■ **Goal**
Reproduce the rows exactly, from the line containing "Where should I click to: Select" through the line containing "Image resolution: width=1024", with both of those lines included.

■ **Records to use**
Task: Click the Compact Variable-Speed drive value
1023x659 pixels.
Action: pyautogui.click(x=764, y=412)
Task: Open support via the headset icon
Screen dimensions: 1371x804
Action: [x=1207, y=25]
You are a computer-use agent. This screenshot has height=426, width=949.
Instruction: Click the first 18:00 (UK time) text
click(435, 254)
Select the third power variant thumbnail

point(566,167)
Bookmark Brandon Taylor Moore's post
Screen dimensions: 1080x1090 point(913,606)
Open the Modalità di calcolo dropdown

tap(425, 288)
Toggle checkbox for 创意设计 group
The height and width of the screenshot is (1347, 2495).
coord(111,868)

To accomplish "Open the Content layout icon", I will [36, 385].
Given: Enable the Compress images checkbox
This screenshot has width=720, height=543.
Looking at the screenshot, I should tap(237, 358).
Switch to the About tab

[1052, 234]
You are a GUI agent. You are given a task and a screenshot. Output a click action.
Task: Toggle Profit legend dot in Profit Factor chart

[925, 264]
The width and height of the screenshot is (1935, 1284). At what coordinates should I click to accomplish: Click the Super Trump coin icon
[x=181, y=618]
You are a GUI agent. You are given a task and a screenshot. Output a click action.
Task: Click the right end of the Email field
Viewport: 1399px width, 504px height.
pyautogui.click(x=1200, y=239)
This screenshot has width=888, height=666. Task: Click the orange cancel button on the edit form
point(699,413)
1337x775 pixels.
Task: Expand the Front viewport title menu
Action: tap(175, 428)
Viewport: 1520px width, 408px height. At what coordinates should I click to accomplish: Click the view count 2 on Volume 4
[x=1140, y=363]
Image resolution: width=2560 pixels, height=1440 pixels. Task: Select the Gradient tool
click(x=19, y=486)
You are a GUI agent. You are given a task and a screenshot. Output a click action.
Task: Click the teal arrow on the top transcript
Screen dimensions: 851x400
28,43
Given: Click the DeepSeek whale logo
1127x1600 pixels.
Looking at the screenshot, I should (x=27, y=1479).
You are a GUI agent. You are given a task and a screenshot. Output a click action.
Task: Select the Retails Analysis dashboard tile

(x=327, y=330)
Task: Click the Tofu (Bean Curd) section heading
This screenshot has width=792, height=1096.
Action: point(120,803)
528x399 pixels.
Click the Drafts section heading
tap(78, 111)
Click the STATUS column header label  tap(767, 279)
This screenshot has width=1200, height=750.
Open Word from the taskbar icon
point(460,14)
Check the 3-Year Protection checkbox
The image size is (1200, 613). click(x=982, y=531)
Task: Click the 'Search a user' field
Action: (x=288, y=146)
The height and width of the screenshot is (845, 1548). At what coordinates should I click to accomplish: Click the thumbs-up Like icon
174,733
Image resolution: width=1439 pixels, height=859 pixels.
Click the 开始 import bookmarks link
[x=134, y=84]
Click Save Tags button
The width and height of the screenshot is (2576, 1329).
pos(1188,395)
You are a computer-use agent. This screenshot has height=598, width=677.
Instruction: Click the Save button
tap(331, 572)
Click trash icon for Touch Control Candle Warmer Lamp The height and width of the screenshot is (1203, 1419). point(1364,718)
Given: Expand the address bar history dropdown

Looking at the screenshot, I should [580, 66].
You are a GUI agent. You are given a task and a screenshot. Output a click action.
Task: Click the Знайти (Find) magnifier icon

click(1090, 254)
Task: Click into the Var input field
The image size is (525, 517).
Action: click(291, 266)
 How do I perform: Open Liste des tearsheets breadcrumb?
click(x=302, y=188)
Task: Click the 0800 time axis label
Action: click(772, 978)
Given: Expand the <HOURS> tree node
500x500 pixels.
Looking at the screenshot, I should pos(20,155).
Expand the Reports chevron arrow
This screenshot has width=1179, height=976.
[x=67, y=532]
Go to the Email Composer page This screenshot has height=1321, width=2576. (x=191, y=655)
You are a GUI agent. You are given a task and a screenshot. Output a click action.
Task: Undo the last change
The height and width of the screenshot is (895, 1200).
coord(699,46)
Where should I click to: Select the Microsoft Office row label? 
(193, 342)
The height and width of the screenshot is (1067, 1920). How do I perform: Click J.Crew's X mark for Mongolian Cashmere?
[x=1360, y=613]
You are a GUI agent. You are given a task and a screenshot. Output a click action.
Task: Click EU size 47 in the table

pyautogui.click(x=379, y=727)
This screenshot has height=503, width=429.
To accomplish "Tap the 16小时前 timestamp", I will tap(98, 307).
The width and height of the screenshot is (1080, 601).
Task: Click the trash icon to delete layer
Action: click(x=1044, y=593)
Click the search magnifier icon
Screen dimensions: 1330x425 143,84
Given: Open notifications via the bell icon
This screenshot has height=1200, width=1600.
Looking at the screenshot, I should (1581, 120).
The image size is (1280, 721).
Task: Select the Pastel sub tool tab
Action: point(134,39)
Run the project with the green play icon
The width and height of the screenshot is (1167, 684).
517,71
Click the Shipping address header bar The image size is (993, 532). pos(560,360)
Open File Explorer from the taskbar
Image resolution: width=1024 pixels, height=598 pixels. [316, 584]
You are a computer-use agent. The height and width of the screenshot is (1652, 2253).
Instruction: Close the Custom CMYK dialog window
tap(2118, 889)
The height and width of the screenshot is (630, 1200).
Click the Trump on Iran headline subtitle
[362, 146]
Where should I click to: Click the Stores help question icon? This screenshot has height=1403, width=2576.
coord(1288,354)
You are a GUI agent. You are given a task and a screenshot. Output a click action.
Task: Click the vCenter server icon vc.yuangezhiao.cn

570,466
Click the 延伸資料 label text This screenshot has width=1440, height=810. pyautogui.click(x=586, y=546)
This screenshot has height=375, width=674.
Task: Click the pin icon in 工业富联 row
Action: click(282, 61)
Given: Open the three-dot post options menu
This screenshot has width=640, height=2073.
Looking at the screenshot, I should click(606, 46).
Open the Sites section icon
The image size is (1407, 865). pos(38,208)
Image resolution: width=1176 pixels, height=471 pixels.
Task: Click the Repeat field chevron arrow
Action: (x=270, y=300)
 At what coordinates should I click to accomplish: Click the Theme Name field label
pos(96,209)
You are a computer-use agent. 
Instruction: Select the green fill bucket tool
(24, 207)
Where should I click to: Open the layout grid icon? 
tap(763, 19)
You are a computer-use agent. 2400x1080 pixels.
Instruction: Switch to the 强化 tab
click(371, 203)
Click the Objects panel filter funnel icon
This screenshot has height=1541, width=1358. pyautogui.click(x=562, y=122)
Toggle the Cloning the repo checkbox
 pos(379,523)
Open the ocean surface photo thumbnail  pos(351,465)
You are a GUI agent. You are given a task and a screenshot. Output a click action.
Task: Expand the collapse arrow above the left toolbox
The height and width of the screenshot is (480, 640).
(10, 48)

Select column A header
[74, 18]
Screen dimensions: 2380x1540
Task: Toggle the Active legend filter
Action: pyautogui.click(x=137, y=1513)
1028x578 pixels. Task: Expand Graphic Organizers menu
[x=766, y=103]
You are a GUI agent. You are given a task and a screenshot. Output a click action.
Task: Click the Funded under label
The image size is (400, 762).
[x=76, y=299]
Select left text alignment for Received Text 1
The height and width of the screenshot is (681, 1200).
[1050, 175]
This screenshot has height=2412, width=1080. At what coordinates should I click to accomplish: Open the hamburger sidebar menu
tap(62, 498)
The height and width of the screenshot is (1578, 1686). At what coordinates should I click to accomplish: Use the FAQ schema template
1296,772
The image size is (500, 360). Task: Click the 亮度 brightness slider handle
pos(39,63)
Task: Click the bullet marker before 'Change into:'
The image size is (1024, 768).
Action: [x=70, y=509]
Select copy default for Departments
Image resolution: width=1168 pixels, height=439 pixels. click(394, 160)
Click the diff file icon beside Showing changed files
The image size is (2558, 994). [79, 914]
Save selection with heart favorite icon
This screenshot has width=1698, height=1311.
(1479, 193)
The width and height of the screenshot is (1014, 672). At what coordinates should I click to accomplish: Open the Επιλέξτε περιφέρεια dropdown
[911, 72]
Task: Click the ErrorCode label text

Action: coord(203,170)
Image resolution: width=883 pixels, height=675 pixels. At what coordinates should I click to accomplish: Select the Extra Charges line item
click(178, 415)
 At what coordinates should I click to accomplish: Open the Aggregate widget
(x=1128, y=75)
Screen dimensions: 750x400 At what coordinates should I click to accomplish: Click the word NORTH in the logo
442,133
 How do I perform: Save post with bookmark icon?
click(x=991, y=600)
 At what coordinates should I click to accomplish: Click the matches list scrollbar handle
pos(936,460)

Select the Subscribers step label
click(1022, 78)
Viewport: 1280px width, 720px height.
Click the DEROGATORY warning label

■ **Exercise response**
Where should I click to: Select the Microsoft Office row label? 
(193, 342)
The height and width of the screenshot is (1067, 1920). How do I perform: Click J.Crew's X mark for Mongolian Cashmere?
[x=1360, y=613]
You are a GUI agent. You are given a task and a screenshot. Output a click action.
Task: Click EU size 47 in the table

pyautogui.click(x=379, y=727)
This screenshot has height=503, width=429.
To accomplish "Tap the 16小时前 timestamp", I will tap(98, 307).
The width and height of the screenshot is (1080, 601).
Task: Click the trash icon to delete layer
Action: click(x=1044, y=593)
Click the search magnifier icon
Screen dimensions: 1330x425 143,84
Given: Open notifications via the bell icon
This screenshot has height=1200, width=1600.
Looking at the screenshot, I should (1581, 120).
The image size is (1280, 721).
Task: Select the Pastel sub tool tab
Action: point(134,39)
Run the project with the green play icon
The width and height of the screenshot is (1167, 684).
517,71
Click the Shipping address header bar The image size is (993, 532). pos(560,360)
Open File Explorer from the taskbar
Image resolution: width=1024 pixels, height=598 pixels. [316, 584]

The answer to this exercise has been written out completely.